Another example might shed light. 1. If the broken symlink contains the text "file:///home/user/nosuchfile", then there is no crash. 2. If the broken symlink contains the text "fils:///home/usr/nosuchfile", then there is a crash. (Note, I changed "file" to "fils" here.) So perhaps, when the symlink does not contain the ordinary unix path of an existing file, Nautilus tries to interpret the character string as a URI if it looks plausible; and then crashes if the URI begins with something non-standard. Just guessing, though. I haven't looked at the source (don't feel able).
Yep, 100% reproducable. Reassigning to gnome-vfs. Backtrace was generated from '/opt/gnome-2.14/bin/nautilus' Using host libthread_db library "/lib/libthread_db.so.1". `shared object read from target memory' has disappeared; keeping its symbols. [Thread debugging using libthread_db enabled] [New Thread -1208661536 (LWP 3902)] [New Thread -1210786896 (LWP 3903)] 0x00508402 in __kernel_vsyscall ()
+ Trace 64525
Looks like the recent change to use gnome_vfs_uri_append_string makes GnomeVFS interpret the contents of the appended string as URI, i.e. it tries to do URI chaining.
*** Bug 323791 has been marked as a duplicate of this bug. ***
I have just seen this as well. Gnome 2.12.3cvs there is a broken link that I selected in Nautilus. I wonder why it was shown in the first place. lrwxrwxrwx 1 nazgul nazgul 15 2005-05-26 16:37 st -> ST: Enterprise/ Then it crashed in gnome-vfs. After restart Nautilus does *not* display the broken link. So, it is most likely the colon in the name.
All gvfs based programs crashes with similar errorz(gtk file chooser...)
*** Bug 326352 has been marked as a duplicate of this bug. ***
I cannot reproduce this any more with latest 2.13cvs and 2.12.3 Teppo, Martin: can you confirm that as well?
Still crashes for me on HEAD.
Martin can you please tell the steps you performed to cause a crash?

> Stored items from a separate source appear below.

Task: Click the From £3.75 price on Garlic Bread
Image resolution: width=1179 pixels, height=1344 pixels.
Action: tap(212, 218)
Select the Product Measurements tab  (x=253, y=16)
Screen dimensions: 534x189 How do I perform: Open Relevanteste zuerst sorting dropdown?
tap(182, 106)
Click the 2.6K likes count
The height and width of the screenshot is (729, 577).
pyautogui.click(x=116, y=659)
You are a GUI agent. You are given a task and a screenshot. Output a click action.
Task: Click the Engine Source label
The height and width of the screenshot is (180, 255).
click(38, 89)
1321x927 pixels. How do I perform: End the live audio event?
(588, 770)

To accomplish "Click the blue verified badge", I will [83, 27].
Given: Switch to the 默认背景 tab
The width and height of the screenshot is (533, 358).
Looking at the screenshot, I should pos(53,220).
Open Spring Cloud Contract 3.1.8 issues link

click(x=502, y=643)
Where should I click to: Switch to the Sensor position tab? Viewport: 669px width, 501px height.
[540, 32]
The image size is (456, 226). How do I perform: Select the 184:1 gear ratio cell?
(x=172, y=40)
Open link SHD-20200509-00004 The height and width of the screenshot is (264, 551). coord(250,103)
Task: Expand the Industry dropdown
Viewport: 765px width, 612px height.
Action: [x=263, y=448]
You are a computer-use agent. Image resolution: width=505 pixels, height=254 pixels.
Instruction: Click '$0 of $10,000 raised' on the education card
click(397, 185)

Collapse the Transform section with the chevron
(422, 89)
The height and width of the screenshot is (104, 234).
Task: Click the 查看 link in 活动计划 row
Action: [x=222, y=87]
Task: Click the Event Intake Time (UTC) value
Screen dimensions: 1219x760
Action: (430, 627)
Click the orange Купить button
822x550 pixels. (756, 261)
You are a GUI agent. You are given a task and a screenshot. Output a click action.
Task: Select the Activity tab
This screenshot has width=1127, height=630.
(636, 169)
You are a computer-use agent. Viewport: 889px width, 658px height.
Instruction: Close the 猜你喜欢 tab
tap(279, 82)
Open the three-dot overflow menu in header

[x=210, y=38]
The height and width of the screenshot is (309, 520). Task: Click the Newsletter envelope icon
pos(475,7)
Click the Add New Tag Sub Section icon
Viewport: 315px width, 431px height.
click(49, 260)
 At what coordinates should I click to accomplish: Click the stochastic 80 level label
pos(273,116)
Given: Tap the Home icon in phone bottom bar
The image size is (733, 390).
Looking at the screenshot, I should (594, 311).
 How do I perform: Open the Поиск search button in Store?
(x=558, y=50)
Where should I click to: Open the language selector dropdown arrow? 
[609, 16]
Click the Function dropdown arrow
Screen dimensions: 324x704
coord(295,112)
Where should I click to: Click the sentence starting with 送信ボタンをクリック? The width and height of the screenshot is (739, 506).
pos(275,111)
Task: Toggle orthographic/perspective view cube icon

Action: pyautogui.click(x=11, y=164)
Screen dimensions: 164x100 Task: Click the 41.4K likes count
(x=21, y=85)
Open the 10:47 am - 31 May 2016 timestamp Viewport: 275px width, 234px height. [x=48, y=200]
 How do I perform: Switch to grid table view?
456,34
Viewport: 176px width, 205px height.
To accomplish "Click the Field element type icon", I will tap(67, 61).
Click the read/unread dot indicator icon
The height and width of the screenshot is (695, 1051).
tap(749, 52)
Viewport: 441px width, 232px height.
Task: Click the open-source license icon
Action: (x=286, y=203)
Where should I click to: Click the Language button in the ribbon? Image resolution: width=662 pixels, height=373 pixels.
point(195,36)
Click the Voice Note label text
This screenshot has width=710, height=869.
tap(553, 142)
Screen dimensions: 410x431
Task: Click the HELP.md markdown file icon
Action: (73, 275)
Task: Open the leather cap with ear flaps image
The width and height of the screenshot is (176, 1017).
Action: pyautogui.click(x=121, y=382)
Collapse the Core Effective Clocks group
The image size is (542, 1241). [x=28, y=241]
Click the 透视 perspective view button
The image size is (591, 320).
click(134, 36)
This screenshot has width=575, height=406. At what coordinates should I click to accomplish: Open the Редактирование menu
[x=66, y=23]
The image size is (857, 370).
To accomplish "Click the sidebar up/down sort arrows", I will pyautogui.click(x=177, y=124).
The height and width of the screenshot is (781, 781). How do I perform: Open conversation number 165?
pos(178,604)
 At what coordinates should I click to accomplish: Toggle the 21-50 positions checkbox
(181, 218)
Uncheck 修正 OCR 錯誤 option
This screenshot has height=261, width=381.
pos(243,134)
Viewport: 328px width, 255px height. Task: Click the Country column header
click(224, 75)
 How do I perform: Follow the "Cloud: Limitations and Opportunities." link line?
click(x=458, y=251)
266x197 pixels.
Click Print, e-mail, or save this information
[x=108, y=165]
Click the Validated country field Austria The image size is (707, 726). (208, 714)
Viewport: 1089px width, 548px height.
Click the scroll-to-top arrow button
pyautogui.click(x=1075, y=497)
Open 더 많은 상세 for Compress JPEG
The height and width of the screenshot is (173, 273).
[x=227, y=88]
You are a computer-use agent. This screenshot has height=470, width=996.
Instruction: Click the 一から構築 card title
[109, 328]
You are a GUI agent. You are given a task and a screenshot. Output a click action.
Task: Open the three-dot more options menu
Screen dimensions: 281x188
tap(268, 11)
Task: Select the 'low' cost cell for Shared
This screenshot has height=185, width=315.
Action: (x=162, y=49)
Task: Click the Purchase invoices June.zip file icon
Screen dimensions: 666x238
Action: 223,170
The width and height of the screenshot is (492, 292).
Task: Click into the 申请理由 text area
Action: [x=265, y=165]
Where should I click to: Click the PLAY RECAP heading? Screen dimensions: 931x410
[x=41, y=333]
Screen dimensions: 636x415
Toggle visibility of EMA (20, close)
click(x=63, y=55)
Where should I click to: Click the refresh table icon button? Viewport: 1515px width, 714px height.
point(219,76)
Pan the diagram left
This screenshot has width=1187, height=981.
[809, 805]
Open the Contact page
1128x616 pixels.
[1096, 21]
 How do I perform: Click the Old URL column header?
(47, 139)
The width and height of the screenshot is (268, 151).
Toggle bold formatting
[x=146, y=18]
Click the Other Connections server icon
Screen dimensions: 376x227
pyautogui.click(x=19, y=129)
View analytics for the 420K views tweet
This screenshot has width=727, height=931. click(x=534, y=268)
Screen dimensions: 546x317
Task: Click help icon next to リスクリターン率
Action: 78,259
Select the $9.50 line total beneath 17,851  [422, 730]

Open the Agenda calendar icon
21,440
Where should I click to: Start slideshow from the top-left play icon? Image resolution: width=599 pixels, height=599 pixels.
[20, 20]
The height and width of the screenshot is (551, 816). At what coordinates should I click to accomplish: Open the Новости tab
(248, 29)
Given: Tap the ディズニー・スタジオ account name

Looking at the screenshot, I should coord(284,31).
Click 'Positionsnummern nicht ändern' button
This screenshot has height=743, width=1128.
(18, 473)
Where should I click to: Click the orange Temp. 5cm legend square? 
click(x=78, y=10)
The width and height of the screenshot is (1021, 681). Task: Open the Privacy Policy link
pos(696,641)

1. ln -s "1234:5678" funnylink 2. click funnylink
Created attachment 59933 [details] [review] Proposed prelimitary patch gnome_vfs_uri_resolve_relative seems to interpret the ":" as a hint that this is an absolute URI. RFC 2396 claims that This "generic URI" syntax consists of a sequence of four main components: <scheme>://<authority><path>?<query> each of which, except <scheme>, may be absent from a particular URI. For example, some URI schemes do not allow an <authority> component, and others do not use a <query> component. So this seems to be wrong. I'm not sure how else we're meant to discover URIs, since our GnomeVFS URIs *always* have a scheme. Maybe we should also escape the culprit characters from the symlink name. The attached patch at least tries to abort when gnome_vfs_uri_resolve_relative returns NULL and return what we have up to this point. I'm not sure whether setting an error is the right thing to do, but when we have multiple subsequent resolution the returned URI might not be that bad after all.
I'm commiting Christians patch to avoid crashes in 2.14. However, I'm keeping this bug open because we're still doing the wrong thing here. We really shouldn't be using gnome_vfs_uri_resolve_relative, as its never right to treat the symlink value as a uri. Implementing a resolve_symlink() call should be very easy, but lets do that in the next cycle.
*** Bug 336684 has been marked as a duplicate of this bug. ***
Created attachment 68969 [details] [review] Proposed gnome_vfs_uri_resolve_symbolic_link implementation The attached patch adds public API for resolving symlinks and updates the docs accordingly.
Despite the missing Since: line it looks good to me.
Created attachment 68970 [details] [review] resolve_symbolic_link implementation proposal #2 This one also contains the "Since: 2.16" note in the docs and makes the private helper robust against NULL paths. Thanks to Christian Kellner for pointing this out.
Updating version.
Created attachment 68987 [details] [review] final resolve_symbolic_link implementation I've committed the attached patch which has slightly different semantics to the last one: The resolve_symlink helper expects non-NULL arguments (and asserts them), and we make sure that it isn't called with NULL.